Ketika melakukan kunjungan ke wilayah Kecamatan Porong beberapa waktu lalu (31/10), dari jarak dua kilometer sebelum memasuki wilayah porong, asap putih yang keluar dari titik semburan lumpur terlihat jelas. Di kiri jalan (dari arah Sidoarjo - Malang) terlihat rumah-rumah kosong, pohon-pohon kering dan sawah yang terendam lumpur.
Memasuki Kecamatan Porong, kemacetan lalu lintas tak dapat dihindari. Terlihat tinggi tanggul penahan lumpur sudah mencapai sekitar empat meter dan terus ditambah.
Keberadaan tanggul ini sangat berbahaya, mengingat jaraknya kurang dari lima meter dari rel kereta api dan sekitar ± 20 meter dari ruas jalan utama Porong yang menghubungkan Surabaya - Gempol.
Untuk mengamankan jalur kereta api Surabaya - Malang, selain meninggikan jalur rel kereta api dibangun saluran air selebar kurang dari satu meter dengan kedalaman 50 cm.
Terlihat di sekitar tanggul ada bentangan garis polisi dan beberapa anggota polisi yang berjaga-jaga.
Bagi para pengunjung yang ingin melihat langsung lokasi titik semburan lumpur panas, bisa menggunakan jasa ojek yang dikelola sendiri oleh warga desa setempat.

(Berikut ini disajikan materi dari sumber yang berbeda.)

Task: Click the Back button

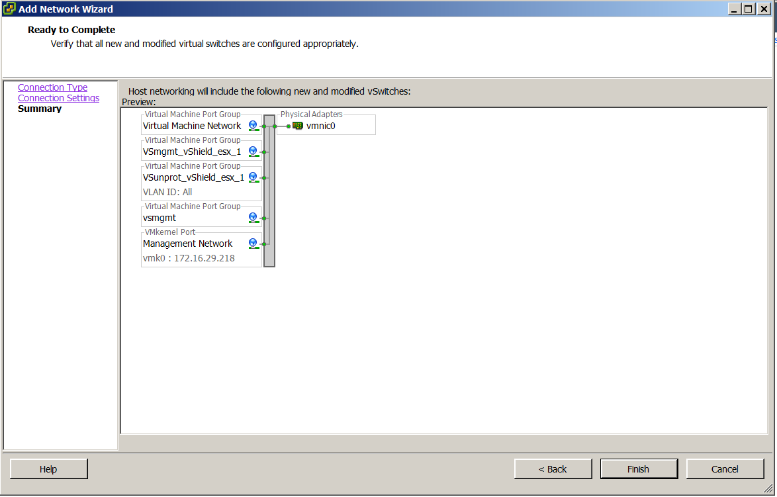Action: pos(553,469)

Pengunjung yang datang ketempat ini memiliki beragam kepentingan. Ada yang melakukan penelitian, ada yang ingin melihat tempat kelahiran atau tanah keluarga, tapi kebanyakan dari mereka datang karena ingin tahu dan ingin melihat langsung.
Teriknya matahari dan panasnya udara kota Sidoarjo semakin terasa menyengat ketika berada di sekitar tanggul lumpur. Asap dan hawa panas yang keluar dari kolam lumpur disertai dengan bau busuk belerang dan asap knalpot kendaraan yang terjebak macet, menjadi ciri khas obyek wisata ini.

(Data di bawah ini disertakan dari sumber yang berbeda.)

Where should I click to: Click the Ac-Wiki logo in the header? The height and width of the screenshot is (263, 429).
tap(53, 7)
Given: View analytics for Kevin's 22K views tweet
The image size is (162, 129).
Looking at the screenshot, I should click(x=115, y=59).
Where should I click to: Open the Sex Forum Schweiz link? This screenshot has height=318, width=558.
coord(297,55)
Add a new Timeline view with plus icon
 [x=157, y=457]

Menanti atau menolak hujan?
Meski sudah memasuki musim penghujan, belum sekalipun hujan turun di kota Sidoarjo sejak Mei 2006 hingga kini. Hujan menjadi ancaman serius bagi warga Sidoarjo, khususnya mereka yang berada di sekitar lokasi tanggul. Tetapi bagi petani hujan merupakan berkah agar mereka bisa mulai menanam padi di sawah.
Kekeringan saat ini mulai melanda kota Sidoarjo. Di daerah Candi Gelam (sekitar tiga kilometer dari tanggul lumpur Porong) sudah mulai kehabisan air. Banyak warga yang terpaksa membeli air untuk keperluan sehari-hari, seperti mandi, mencuci, dan memasak. Untuk itu mereka harus mengeluarkan uang paling sedikit Rp20.000 per hari. Kalaupun masih ada sumur yang berair, air tersebut terasa lengket, berbau dan berasa asin.
Menurut penuturan salah seorang warga, pernah sekali ada mendung pekat dan hujan rintik-rintik, namun hanya beberapa menit. Awan mendung dan rintik hujan tiba-tiba berlalu dan berganti dengan panas matahari. Desas-desus yang beredar mengatakan bahwa ada pawang-pawang hujan yang ditempatkan untuk menjaga agar tidak terjadi hujan di Sidoarjo.
Meski kekeringan dan kekurangan air, tidak satupun warga Sidoarjo yang berharap akan turunnya hujan. Mereka menyadari, jika hujan turun bencana lumpur panas akan meluap karena kemungkinan besar tanggul penahan lumpur yang saat ini masih terbuat dari tanah tidak akan sanggup menahan lumpur dan air dalam jumlah yang besar. Tanpa hujan pun bencana tersebut belum dapat tertanggulangi hingga kini, apalagi jika hujan turun.
Hujan ibarat buah simalakama. Hujan bisa mengatasi kekeringan tetapi ancamannya tanggul lumpur rusak dan bencana lumpur meluas. Jika hujan tidak datang laju meluasnya bencana lumpur bisa ditahan tetapi ancamannya adalah kekeringan.